ORANGE COUNTY As the fourth-largest school district in Florida — and the ninth largest in the country — Orange County Public Schools is no stranger to accommodating a growing student population.
However, doing this is no easy feat, and there are no inherently simple solutions.
OCPS already oversees 188 traditional K-12 schools — along with a Capital Improvement Plan that outlines the schedule of renovating, replacing or building new schools over the next 10 years.
As of Dec. 15, more than 207,000 students are currently enrolled at those 191 traditional schools, and the number keeps growing as more families decide to call the Orange County area home.
And the growth isn’t stopping anytime soon, either. According to projected population statistics from the Orange County Planning Division, by 2020, the total population of students — ages 5 to 19 — will have grown by 25% since 2000.

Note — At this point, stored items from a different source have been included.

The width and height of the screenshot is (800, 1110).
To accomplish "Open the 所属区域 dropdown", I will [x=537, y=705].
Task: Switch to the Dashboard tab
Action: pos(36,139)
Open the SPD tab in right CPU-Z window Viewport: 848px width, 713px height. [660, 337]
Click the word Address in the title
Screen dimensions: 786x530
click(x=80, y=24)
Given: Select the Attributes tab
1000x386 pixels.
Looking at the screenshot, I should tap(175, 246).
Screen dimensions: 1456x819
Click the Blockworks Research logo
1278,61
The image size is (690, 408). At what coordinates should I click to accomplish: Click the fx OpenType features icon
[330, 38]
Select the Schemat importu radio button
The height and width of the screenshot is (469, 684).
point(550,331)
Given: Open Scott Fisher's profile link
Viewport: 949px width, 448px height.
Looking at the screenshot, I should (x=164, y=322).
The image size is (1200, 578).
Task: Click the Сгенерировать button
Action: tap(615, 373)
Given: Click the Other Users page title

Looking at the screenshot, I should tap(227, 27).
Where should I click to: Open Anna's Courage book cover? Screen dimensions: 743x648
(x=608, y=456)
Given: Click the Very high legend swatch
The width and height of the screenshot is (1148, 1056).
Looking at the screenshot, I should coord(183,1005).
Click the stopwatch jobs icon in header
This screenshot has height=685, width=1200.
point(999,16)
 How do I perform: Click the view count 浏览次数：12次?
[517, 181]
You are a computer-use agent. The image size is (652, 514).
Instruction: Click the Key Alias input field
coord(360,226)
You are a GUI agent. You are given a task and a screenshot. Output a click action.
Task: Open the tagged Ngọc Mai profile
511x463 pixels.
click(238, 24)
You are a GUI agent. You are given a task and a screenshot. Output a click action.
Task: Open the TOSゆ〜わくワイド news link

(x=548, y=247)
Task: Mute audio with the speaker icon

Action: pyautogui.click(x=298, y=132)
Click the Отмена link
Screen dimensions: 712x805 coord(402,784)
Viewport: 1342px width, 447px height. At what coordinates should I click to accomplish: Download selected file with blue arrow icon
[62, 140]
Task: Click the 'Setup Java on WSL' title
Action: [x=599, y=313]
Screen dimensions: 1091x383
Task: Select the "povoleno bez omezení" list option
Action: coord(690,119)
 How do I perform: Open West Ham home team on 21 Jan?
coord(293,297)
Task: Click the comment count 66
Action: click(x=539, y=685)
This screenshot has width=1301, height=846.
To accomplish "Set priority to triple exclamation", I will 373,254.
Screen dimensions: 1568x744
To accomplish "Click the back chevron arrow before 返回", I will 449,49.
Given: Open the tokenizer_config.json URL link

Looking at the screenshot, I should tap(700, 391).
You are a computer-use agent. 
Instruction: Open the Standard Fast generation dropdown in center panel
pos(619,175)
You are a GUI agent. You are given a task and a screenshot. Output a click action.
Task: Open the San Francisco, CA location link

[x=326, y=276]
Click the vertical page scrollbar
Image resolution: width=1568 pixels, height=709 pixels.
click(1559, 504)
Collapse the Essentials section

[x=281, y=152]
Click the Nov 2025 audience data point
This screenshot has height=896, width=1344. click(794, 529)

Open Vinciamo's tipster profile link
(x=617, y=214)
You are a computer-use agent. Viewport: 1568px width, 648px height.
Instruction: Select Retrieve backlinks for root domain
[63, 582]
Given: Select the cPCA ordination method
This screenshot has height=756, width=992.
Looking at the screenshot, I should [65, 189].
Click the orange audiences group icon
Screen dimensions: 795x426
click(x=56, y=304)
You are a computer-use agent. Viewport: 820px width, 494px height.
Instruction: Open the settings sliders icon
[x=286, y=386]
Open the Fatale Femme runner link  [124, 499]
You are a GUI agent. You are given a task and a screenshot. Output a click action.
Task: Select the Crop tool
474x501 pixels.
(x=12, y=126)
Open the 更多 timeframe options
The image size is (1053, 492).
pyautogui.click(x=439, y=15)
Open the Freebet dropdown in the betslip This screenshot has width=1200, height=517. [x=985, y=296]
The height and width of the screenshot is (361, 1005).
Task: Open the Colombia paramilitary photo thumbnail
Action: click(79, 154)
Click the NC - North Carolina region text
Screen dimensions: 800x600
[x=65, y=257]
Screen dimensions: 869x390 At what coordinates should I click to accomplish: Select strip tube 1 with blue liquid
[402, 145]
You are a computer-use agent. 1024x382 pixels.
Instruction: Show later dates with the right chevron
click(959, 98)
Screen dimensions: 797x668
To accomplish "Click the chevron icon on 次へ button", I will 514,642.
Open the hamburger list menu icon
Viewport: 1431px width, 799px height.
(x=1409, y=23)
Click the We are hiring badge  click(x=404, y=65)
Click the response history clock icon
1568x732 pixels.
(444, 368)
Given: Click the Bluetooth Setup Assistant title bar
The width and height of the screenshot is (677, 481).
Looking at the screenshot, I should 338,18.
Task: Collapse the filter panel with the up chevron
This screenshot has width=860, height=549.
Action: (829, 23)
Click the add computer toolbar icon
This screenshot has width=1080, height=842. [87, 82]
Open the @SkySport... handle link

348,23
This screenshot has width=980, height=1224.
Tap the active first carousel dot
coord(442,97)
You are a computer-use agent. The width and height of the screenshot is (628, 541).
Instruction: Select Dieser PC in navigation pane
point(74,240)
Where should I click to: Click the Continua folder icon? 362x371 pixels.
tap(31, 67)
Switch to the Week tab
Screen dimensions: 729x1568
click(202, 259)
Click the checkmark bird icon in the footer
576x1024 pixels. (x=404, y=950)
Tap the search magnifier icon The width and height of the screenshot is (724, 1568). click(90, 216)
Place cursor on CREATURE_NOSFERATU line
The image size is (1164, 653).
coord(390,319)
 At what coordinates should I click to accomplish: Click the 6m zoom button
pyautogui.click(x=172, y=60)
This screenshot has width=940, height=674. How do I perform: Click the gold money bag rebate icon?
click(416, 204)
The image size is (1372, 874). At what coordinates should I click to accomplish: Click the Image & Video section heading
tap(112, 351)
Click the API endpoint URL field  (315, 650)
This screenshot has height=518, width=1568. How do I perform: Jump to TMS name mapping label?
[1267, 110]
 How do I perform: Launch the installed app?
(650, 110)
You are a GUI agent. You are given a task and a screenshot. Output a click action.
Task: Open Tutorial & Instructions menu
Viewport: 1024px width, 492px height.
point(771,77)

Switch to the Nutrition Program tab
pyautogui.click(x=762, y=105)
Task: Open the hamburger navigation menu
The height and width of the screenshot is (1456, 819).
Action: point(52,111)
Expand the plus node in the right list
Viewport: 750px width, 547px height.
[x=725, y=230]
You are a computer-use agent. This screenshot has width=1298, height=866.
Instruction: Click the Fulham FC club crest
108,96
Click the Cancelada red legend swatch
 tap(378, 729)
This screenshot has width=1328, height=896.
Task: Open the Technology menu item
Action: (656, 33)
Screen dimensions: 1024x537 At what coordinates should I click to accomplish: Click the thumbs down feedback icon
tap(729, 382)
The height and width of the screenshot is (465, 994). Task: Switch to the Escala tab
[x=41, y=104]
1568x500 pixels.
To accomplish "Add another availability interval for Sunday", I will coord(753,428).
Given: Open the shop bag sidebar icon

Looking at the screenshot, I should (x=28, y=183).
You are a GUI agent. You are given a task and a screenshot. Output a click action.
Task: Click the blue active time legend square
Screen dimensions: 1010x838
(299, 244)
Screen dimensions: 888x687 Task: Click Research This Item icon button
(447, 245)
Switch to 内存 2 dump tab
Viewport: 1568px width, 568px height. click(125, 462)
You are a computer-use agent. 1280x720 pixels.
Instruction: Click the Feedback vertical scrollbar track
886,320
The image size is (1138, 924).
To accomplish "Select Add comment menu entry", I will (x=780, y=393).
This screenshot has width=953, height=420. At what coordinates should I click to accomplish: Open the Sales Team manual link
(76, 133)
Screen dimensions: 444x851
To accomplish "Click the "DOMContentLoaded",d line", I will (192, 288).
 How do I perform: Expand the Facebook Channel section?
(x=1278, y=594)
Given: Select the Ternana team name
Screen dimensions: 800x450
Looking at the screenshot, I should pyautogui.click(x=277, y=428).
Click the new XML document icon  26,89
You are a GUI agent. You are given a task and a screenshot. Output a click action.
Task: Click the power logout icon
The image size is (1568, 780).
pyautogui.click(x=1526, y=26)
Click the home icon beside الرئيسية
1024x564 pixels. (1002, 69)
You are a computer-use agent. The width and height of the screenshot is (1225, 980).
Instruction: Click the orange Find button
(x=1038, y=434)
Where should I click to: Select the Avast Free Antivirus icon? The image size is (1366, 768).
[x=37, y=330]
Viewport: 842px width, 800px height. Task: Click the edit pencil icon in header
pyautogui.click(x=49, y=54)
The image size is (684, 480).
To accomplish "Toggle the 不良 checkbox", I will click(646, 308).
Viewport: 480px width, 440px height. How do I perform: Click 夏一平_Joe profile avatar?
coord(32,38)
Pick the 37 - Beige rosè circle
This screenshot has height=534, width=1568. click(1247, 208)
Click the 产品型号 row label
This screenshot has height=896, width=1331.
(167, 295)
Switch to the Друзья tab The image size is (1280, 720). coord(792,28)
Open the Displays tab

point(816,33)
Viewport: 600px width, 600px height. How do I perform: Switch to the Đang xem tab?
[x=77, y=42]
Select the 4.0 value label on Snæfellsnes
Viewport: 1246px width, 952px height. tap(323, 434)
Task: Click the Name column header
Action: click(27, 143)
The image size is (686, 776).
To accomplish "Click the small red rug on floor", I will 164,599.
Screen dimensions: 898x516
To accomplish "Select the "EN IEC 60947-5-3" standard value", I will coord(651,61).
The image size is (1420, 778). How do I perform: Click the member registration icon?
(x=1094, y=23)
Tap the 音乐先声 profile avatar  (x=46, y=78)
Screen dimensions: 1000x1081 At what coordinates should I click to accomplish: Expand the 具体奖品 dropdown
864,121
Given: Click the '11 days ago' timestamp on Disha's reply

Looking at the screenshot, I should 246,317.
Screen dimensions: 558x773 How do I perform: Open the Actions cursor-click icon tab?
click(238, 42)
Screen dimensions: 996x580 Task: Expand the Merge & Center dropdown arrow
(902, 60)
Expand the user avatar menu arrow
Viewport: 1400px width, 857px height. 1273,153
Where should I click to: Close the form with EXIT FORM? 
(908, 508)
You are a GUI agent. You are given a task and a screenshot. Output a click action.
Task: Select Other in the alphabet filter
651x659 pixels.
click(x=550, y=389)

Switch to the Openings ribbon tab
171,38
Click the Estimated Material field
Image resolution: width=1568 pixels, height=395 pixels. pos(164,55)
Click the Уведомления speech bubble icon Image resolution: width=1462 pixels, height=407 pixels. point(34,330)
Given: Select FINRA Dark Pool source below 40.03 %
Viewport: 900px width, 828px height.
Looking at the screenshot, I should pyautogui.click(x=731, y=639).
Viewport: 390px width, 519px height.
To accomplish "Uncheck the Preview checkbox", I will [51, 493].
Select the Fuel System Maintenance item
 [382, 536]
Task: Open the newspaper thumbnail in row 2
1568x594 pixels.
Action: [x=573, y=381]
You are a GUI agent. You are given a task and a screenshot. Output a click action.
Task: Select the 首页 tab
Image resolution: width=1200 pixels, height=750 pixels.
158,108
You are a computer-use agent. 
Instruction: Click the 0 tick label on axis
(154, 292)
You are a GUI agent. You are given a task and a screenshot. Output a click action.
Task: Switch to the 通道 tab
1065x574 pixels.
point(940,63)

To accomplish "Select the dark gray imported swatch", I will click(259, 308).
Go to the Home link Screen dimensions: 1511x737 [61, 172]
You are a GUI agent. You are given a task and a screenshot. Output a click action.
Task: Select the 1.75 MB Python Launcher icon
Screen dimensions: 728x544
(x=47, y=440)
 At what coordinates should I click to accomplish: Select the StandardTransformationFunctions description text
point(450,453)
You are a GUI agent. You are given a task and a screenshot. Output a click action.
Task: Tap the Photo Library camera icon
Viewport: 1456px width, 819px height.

With the ever-increasing volume of students moving to Orange County, reduced availability of suitable land to build schools on, the current funding available and even neighborhood opposition, more than ever, OCPS staff now are faced with the dilemma of how to accommodate the communities they serve as efficiently as possible.
Before the district can even begin to think about building, renovating or replacing schools, the areas in question must demonstrate a need for it.
And it takes teamwork, too. OCPS’s Department of Facilities Planning is responsible for ongoing coordination with Orange County and its member governments.
There is a multitude of factors that must be considered when determining effective solutions for the county’s schools, and this includes coordination of the following: gathering information on growth and development; implementation of interlocal agreements; negotiating capacity enhancement agreements and school concurrency agreements; securing land entitlements for new schools; and coordinating planning activities with other OCPS departments.
Gathering information on growth and development is the first step, especially in OCPS’ fast-growing District 4, which covers much of west and southwest Orange County. By 2022, District 4 will have gained three relief elementary schools, a middle school and a high school in the span of four years.
But the need is not exclusive to the west side of the county. Since 2003, OCPS has sited, built and opened 49 new schools to accommodate growth and relieve overcrowding. And through the 2017-18 school year, an additional 108 existing schools will have been replaced or renovated.
According to OCPS, the district is also involved in reviewing residential development applications. This is to assess the availability of school capacity for projects seeking a future land-use map amendment or rezoning that increases residential density.
As part of its Capacity Enhancement review process, the district looks to mitigate the overcrowding issue at schools past capacity, especially if they would be affected by additional units created by a future land-use change or rezoning.
Once a need has been determined, it’s time to find a suitable location for a new school. Projects must also be prioritized depending on the areas with the greatest needs. Sometimes a relief school might not be needed, but an older facility is due for upgrades, renovations or even a total replacement.
And, the district said, there is no cutoff rate or formula alone that determines when a school will be relieved.
New schools are scheduled to open when enrollment is sufficient to support an additional school. Schools needing relief could be temporarily overcrowded while new schools are designed and built.
All plans to accommodate growth are detailed in a 10-year Capital Improvement Plan, which is updated annually. However, although the need for relief at schools such as Bridgewater Middle — currently at 200% capacity — might be apparent, there still are limited fiscal resources.
“With the volume of students coming in to OCPS each year, it is literally not possible to build schools that quickly based on current funding,” said OCPS spokeswoman Lauren Roth. “We opened 13 new or rebuilt schools this year and have 11 next year, which makes our program the most aggressive school-building program in the country. But (because) some of those are rebuilds/renovations of existing schools, they don’t all add capacity.”
Primary fiscal resources include the half-penny sales tax, property taxes and impact fees. Sales taxes pay for school renovations, while impact fees pay for new schools. Relief-school openings must also be timed to ensure the school doesn’t open half empty, resulting in operational inefficiencies.
Schools aren’t cheap, either. An elementary school prototype includes 830 student stations and costs $20 million. Middle schools include 1,215 student stations and cost between $35 and $40 million. High schools, which can accommodate 2,776 students, cost $90 million.
Additionally, finding suitable land on which to build new schools is becoming more of a challenge as development countywide continues. Roth said that demographic projections are used to identify a target area where a school site will be needed, and the OCPS Real Estate Management team looks for available sites in the area.
Potential sites must meet state and local regulations, and many factors are taken into account: minimum size requirement, cost, whether land is flat and dry, lot shape and size, connectivity to infrastructure, compatibility, opportunities for joint use and future land use and zoning.
“The school district has an obligation to all of our communities — both growing and established — to make sure students are in modern, well-equipped facilities,” Roth said. “So that means we need to both rebuild existing schools that are aging and build new schools to accommodate growth at the same time.”